##### TEXTO #####
Quando a conheci teria talvez
uns doze anos. Andava modestamente vestida. Era magra e de estatura meã. Tinha
o rosto moreno, cor de terra, faces sulcadas de rugas, e olhos castanhos,
encovados, tristes, baços.
Arrastava desbotadas chinelas
vermelhas, de corda, pelas ruas de Santa Marinha (Gaia), com saco de
serapilheira ao ombro, a recolher papel, que vendia ao farrapeiro, que havia na
rua de General Torres, perto da fábrica de louça da Torrinha.
Era caseira de minha mãe.
Pagava pela casa, que valia várias dezenas, se não centenas, apenas vinte
escudos!
Minha mãe gostava muito dela.
Certa vez disse-lhe a medo, não fosse melindra-la: que podia residir na casa de
graça.
Agradeceu, mas declarou
emocionada:
- Posso pagar o aluguer…Enquanto
tiver saúde, com a ajuda de Deus, hei-de sempre cumprir as minhas obrigações.
Todos os meses, logo no início,
lá vinha a senhora Maria, com a nota verde de vinte escudos, para “ cumprir a
sua obrigação”
Um dia minha mãe caiu
gravemente doente. Após meses de calvário, que a levou à cegueira e a dores
lancinantes, viria a falecer numa manhã fria, mas solarenga, de Novembro.
O quarto encheu-se de coroas e
palmas, de vistosas e caras flores. Cada uma trazia cartão com duas palavras
escritas à mão: “Sentidos Pesamos”
#####
### O QUE SE PEDE
1. Responda, com base no texto sobre a senhora Maria:
(a) Quanto pagava ela pela casa?
(b) A quem vendia o papel que recolhia?
(c) Em que mês faleceu a mãe de quem narra?
2. Traduza para inglês esta frase do texto sobre a senhora Maria: "Pagava pela casa, que valia várias dezenas, se não centenas, apenas vinte escudos!"
3. Prossiga o texto sobre a senhora Maria a partir do ponto em que termina.
##### SECÇÃO DE DADOS #####
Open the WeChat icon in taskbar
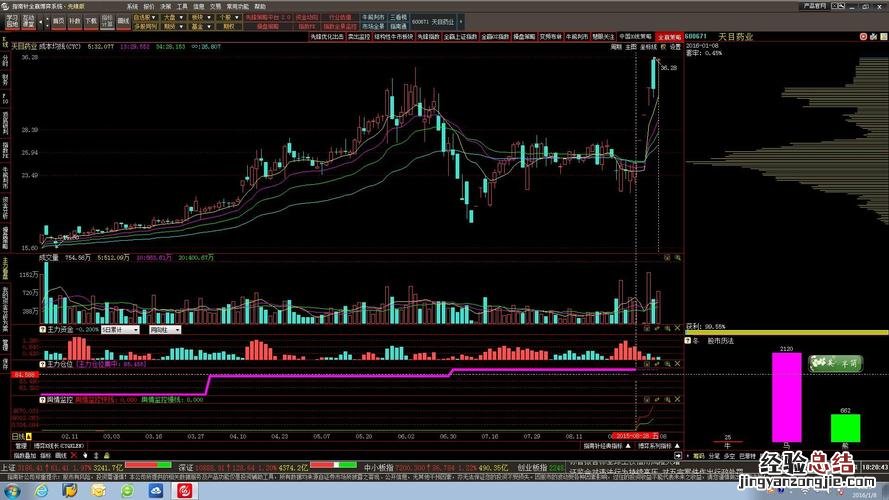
#####
### RESPOSTAS POR TAREFA
1.
(a) Vinte escudos.
(b) Ao farrapeiro que havia na rua de General Torres, perto da fábrica de louça da Torrinha.
(c) Em novembro.

2. For the house, which was worth several tens, if not hundreds, she paid only twenty escudos!

3.
Quando meu pai, de olhos
humedecidos, ainda bastante pesaroso, foi recolher os cartões, que estavam
sobre a salva de prata, encontrou, entre eles, um, que apenas dizia: “Da
Senhora Maria”.
As lágrimas escorreram-lhe dos
olhos. A pobre mulher, que nessa ocasião era velhinha, e ainda mais pobre do
que sempre fora, do pouco que tinha - quiçá do que amealhara para adquirir
medicamentos, - não se esqueceu de ofertar palma, simples, mas bem
demonstrativa da sua gratidão.
Sentimento - tão apreciado, -
mas que anda tão esquecido, nesta sociedade consumista e egoísta, em que
vivemos.
A senhora Maria, como a pobre
viúva do templo, deu mais que muitos empresários e importantes doutores, que
estiveram presentes no cortejo fúnebre.
É que estes deram o que lhes
sobejava, ela o que lhe fazia falta para a sua sobrevivência.